妹二人は、滅多にスラムの外に出ることがないのか、ずっと不安そうに身を寄せ合っていた。
ロレッタの左側に寄り添うように密着して歩いている。
右から、俺、ロレッタ、妹二人という並び順で、夕暮れ迫る道を歩く。
帰る道すがら、俺たちはこんな会話をしていた。
「お前は領主に会ったことがあるのか?」
「はい。あの地区を存続してもらえるように、何度かお願いに行ったことがあるです」
「領主本人に直談判したのか?」
「いえ。ほとんどはメイド長のナタリア・オーウェンという女性の方が対応してくださいましたです。……すごく怖い方で、実はちょっと苦手なんです」
まぁ領主の家のメイド長なら、きっちりした性格なんだろうな。
「領主様は現在ご病気をされているようで、あまり人前には出てこないみたいですよ」
「病気なのか?」
「はい。ずっと伏せっていらっしゃるとか……心配ですね」
じゃあ、ゾルタルの会話記録に記されていた会話はいつのものなんだ? そんなに昔のものなのか?

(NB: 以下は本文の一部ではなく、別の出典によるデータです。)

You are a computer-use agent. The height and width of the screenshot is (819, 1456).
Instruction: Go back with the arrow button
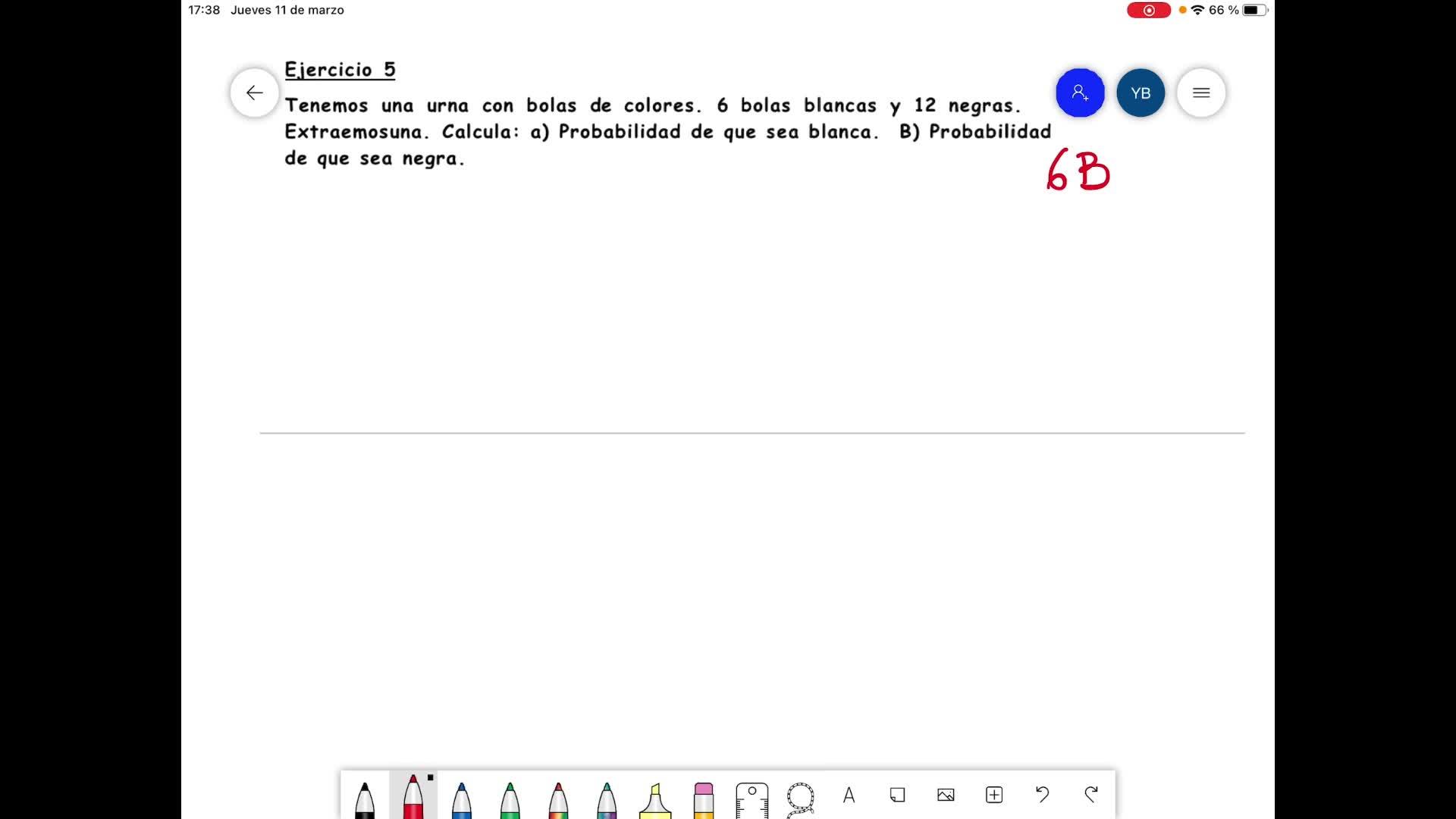[x=255, y=93]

領主の口調には、一切弱っているような雰囲気は見受けられなかったが……まぁ、文字からじゃあ読み取れないだけかもしれないが……
「もう、一年近く人前には姿を見せていないです」
「そんなにか? 四十二区の自治に支障が出るんじゃないのか?」
「いえ。領主様には、お嬢様がいますですから。領主様が伏せって以降は、お嬢様が領主様の代わりとして表に出ているそうです」
「へぇ……お嬢様ねぇ……」
と、ロレッタが手のひらを合わせ、斜め上をポ~っと見上げながら呟く。
「とてもお美しい人なんですよ……」
憧れてますと言わんばかりのとろけた視線だ。
「気品に溢れ、知性的で、笑顔がステキで……女性なら誰もが憧れるような人なんです」
「見たことあるのか?」
「はいです! …………えへ、じ、実は、あたし……大ファンでして……たまに覗きに行ったり……」
「きゃー、ちかーん」
「ち、ちち、違いますですよっ!? 散歩コースに張り込んで後ろ姿だけでも拝見できればと……本当にそれだけですからっ!」
うんうん。
ストーカーなんだな。……俺も気を付けよ。
「じゃあ、やっぱり妹たちに来てもらって正解だったな」
「へ? 何がですか?」
「これから、その領主に会いに行く」
「………………ぇぇえええっ!?」
ロレッタの悲鳴が轟いたところで、ちょうど陽だまり亭に到着した。
「どうしたッスか!? 何事ッス!?」
ロレッタの悲鳴を聞きつけ、店内からウーマロが飛び出してきた。
「あ、ヤシロさんじゃないッスか。……何かあったッスか?」
「いや、これからちょっと領主に会ってくる」
「これからッスか?」
そう言ってウーマロは空を見上げる。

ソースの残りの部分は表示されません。